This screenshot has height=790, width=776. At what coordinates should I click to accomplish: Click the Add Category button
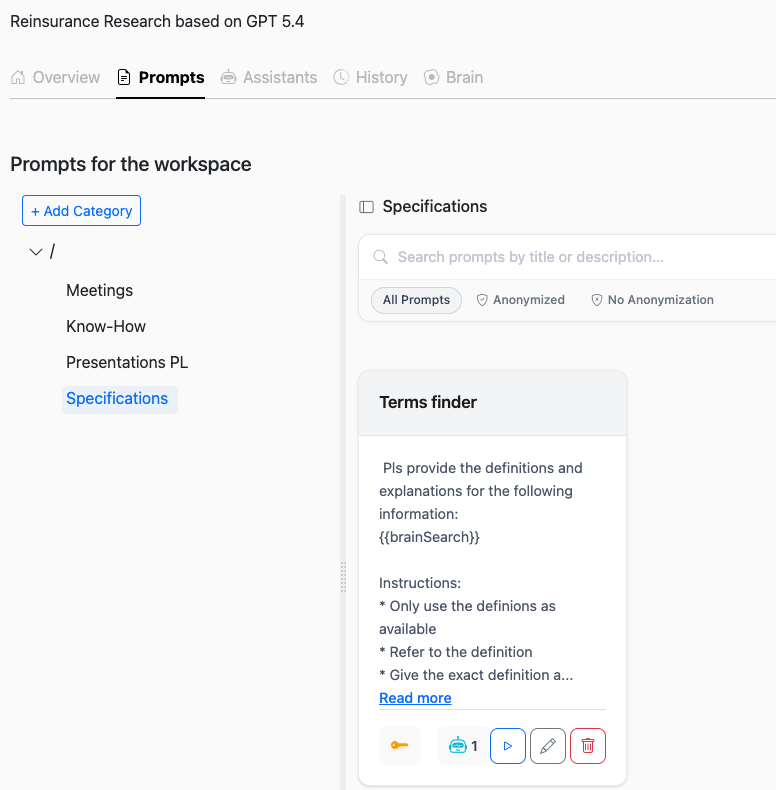pyautogui.click(x=81, y=211)
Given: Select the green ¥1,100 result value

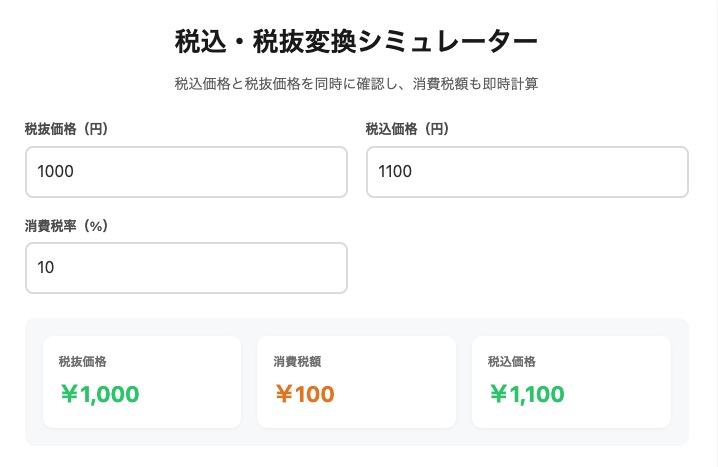Looking at the screenshot, I should 527,394.
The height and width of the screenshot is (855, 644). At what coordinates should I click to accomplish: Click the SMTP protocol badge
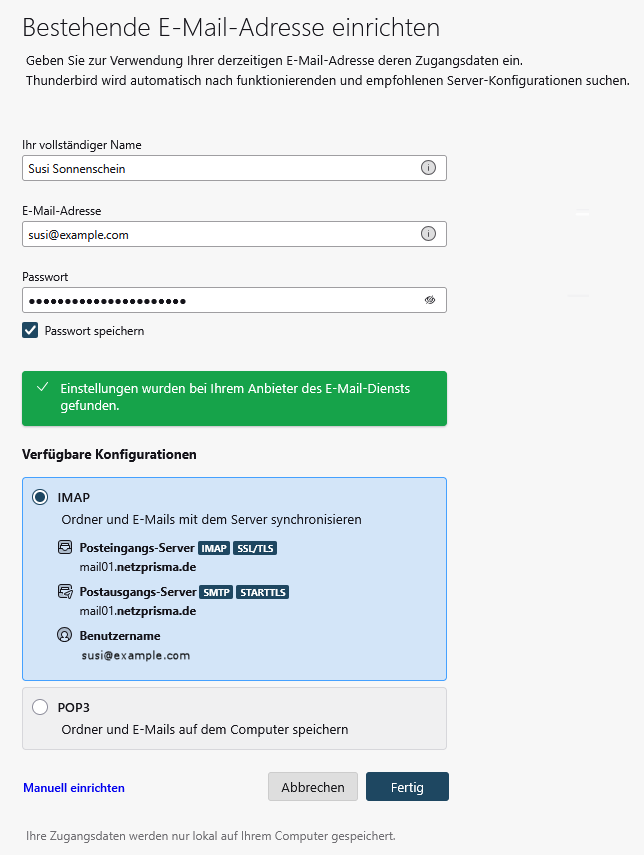[x=216, y=592]
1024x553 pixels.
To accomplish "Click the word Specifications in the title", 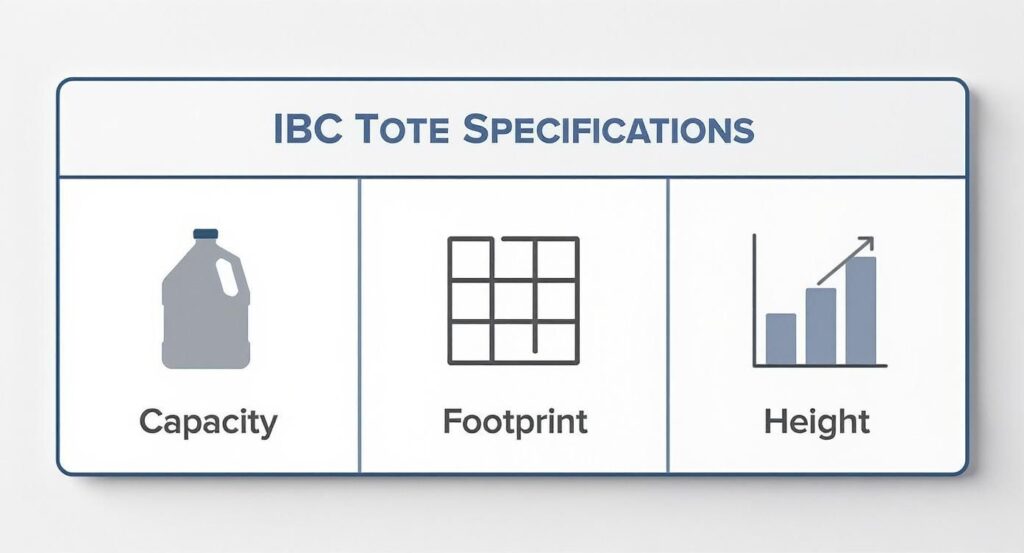I will coord(608,129).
————————
PROBLEM – Repeat each line of the listing word for word, from the first through the line that contains "1024x553 pixels.". Any picture stays out.

ANSWER SECTION –
This screenshot has height=790, width=776. At what coordinates should I click to accomplish: Click the Add Category button
pyautogui.click(x=81, y=211)
Given: Select the green ¥1,100 result value

Looking at the screenshot, I should 527,394.
The height and width of the screenshot is (855, 644). At what coordinates should I click to accomplish: Click the SMTP protocol badge
[x=216, y=592]
1024x553 pixels.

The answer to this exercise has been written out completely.